Real Mallorca play their first game of 2016 away at Elche’s Manuel Martinez Valero stadium tomorrow at 8.15pm. The ground is where we won the Copa del Rey final in 2003 when, thanks to two cracking goals from Samuel Eto’o, we beat Recreativo Huelva 3-0.

Mallorca will be without their misfiring Italian striker Rolando Bianchi through suspension, so it’s likely Coro or Acuna will lead the line tonight. However, the massive news from the Son Moix broke late on Wednesday night when it was announced that Robert Sarver, owner of NBA (basketball) franchise Phoenix Suns, is set to claim a majority stake in the club. Current owner Utz Claassen had issued a share option campaign as he was keen to attract new investment in the Palma-based club.

Sarver is proposing a major overhaul at the club and has outlined a three-year strategy to secure a return to top-flight football for Mallorca. It’s anticipated that Claassen will continue as president for the remainder of the season.

The new chief shareholder has been looking to enter the world of European football for some time now and it appears that Mallorca may be his starting-point. He failed in a bid to buy the once-mighty Glasgow Rangers this time last year then made an even bigger 56 million euro offer for Valencia La Liga club Levante not long after. Sarver had an interest in purchasing the Scottish championship side at the turn of the year. However, he pulled out after his £20 million offer was rejected by the Rangers board which at the time was in total disarray. It seems that setback didn’t diminish Sarver’s appetite for the beautiful game, hence his interest in Levante when he offered their directors 56 million euros for a club that wasn’t even for sale and was going nowhere in La Primera.

Their directors hemmed and hawed, causing a major rift in their boardroom. Some of Levante’s directors resigned when Sarver’s succulent offer was out-voted. Just when they thought things were about to change for the better and a leap into the 21st century was on the agenda, they decided to carry on with the old Levante. Their vice-president walked out, claiming that Levante has lost 15 years of development in just one day. This weekend, Levante are three points adrift at the bottom of La Liga.

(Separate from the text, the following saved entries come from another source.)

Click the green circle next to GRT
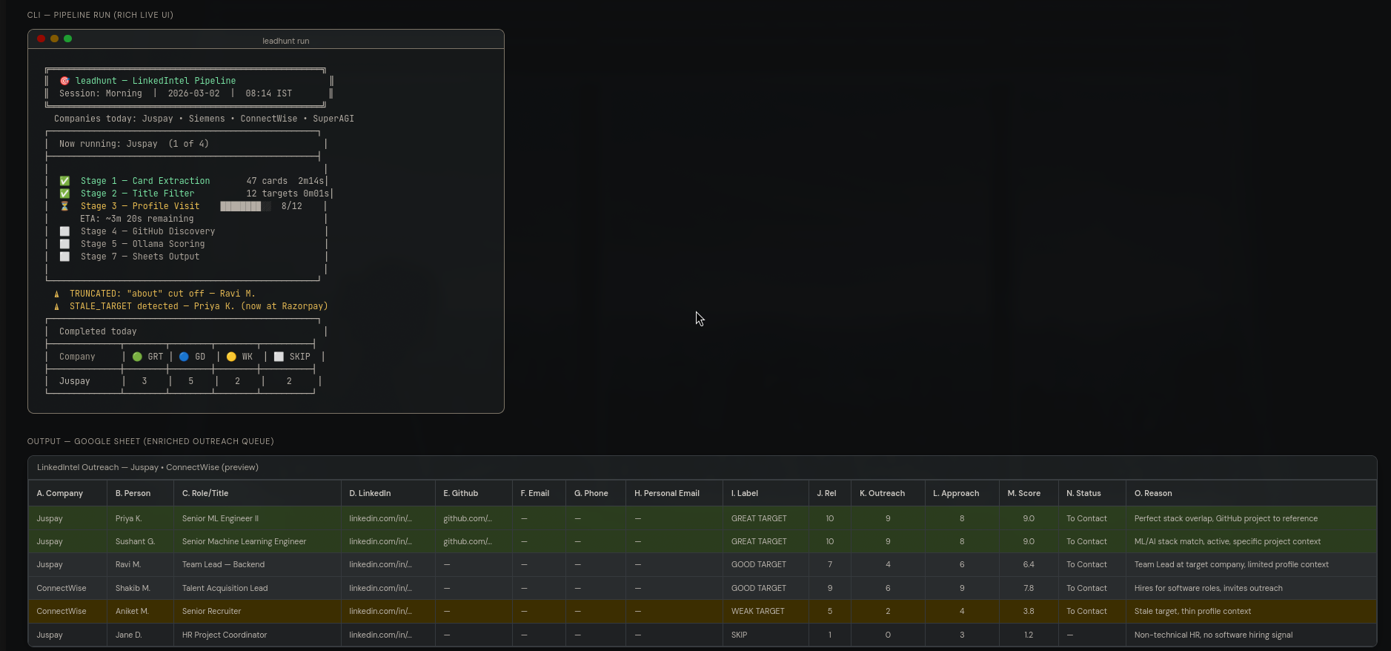This screenshot has height=651, width=1391. click(x=137, y=357)
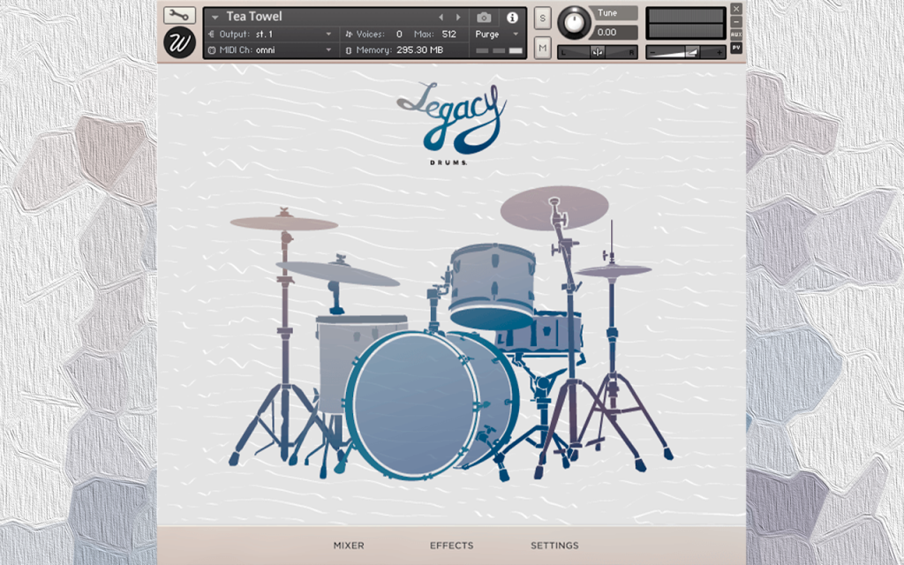Viewport: 904px width, 565px height.
Task: Open the snapshot camera icon
Action: pyautogui.click(x=484, y=18)
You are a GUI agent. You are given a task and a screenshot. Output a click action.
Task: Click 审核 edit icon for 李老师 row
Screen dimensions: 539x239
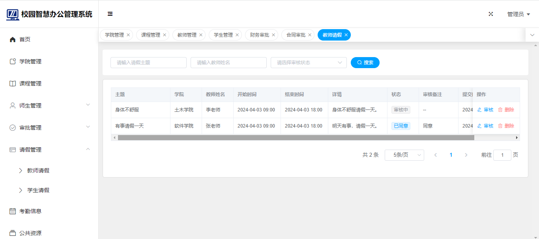pyautogui.click(x=479, y=110)
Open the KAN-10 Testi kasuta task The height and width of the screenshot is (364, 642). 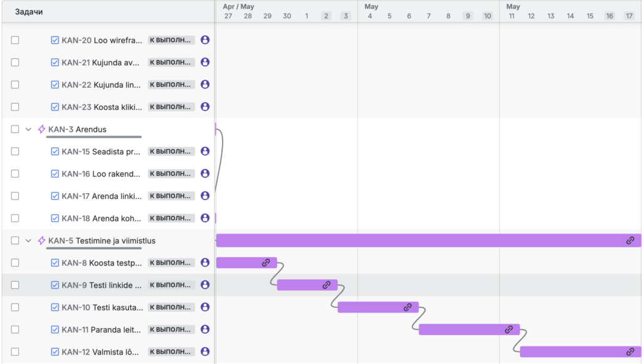102,307
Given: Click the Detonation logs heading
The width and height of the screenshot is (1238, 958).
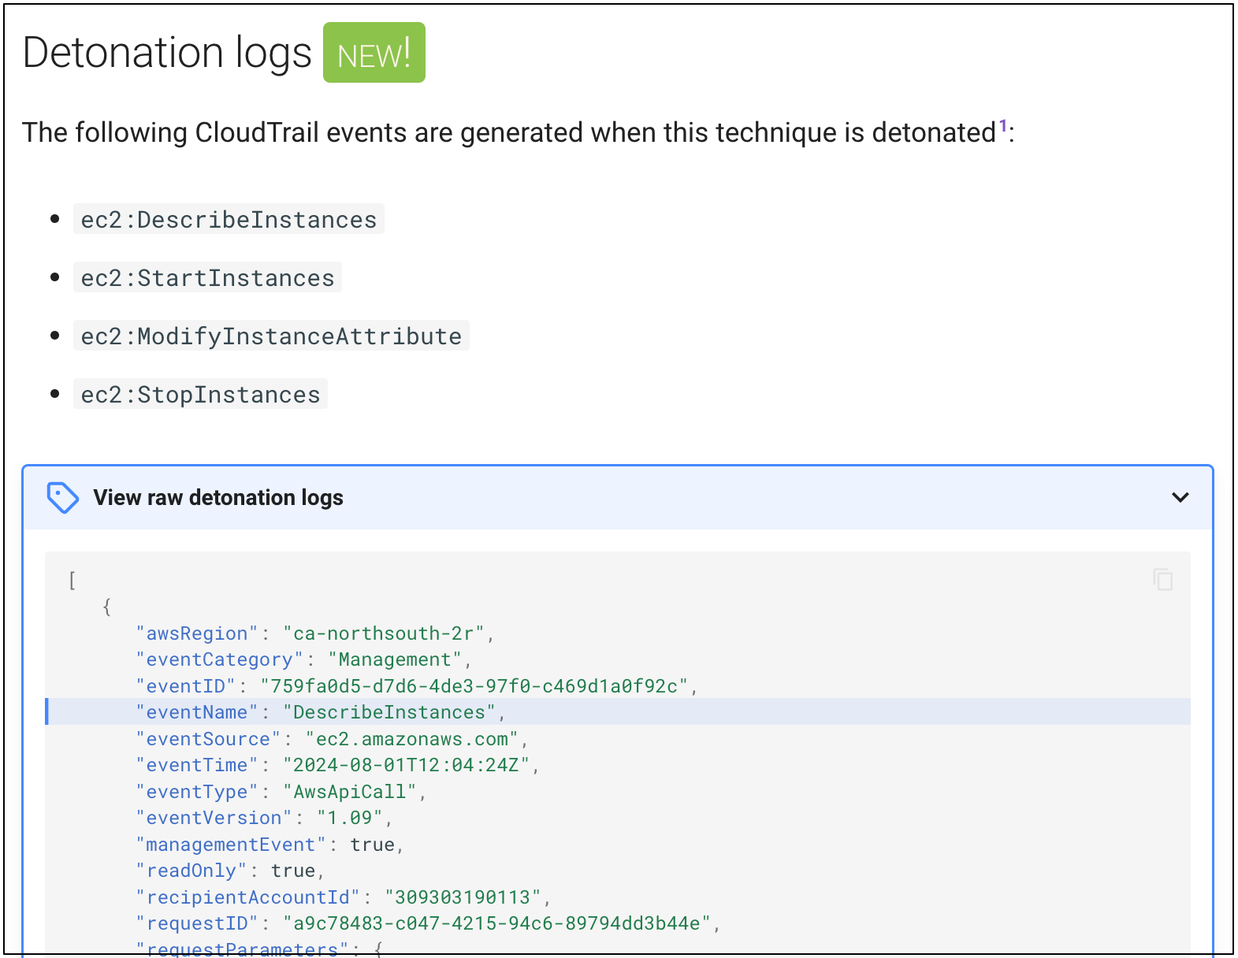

I got wind of this takeover story last Monday when fellow expat fan and countryman Tom Cummine said it was all over social media. As long as a month ago a local paper ran the story and nobody believed it to be true. So why is Robert Sarver about to become our chief shareholder? Utz Claassen said before he took over that the potential with Real Mallorca was enormous with regard to infrastructure and tourism: the whole club is geared for La Liga football. In addition, the fairer distribution of TV money recently agreed in Spain’s top two leagues also makes even the most modest clubs healthier prospects for serious financial investment and growth.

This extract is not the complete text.